For this exercise, restate word for word only the lines from the one containing "Select the girl reading on sofa thumbnail" through the last line below. Pictures do not get copied.

Supplied material
·····
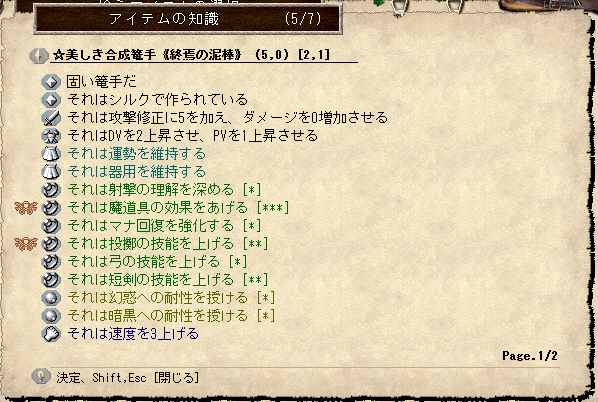Click the diamond icon beside 固い篭手だ
Screen dimensions: 598x402
pyautogui.click(x=51, y=82)
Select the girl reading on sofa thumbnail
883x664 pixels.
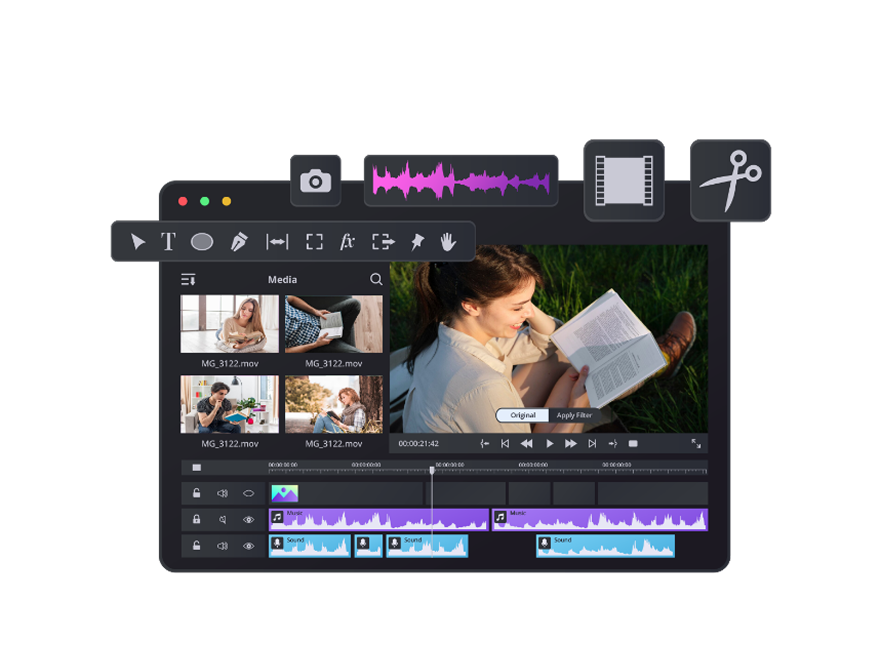pos(230,324)
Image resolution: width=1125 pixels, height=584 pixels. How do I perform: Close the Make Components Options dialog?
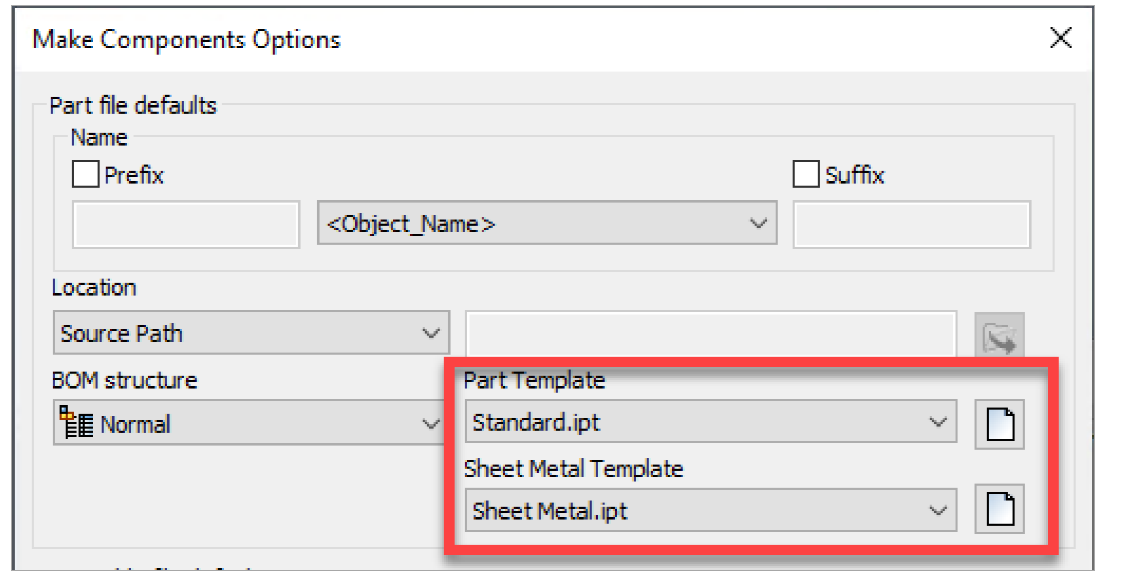(1061, 39)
·····
Answer space
Select the girl reading on sofa thumbnail
883x664 pixels.
pos(230,324)
Image resolution: width=1125 pixels, height=584 pixels. How do I perform: Close the Make Components Options dialog?
(1061, 39)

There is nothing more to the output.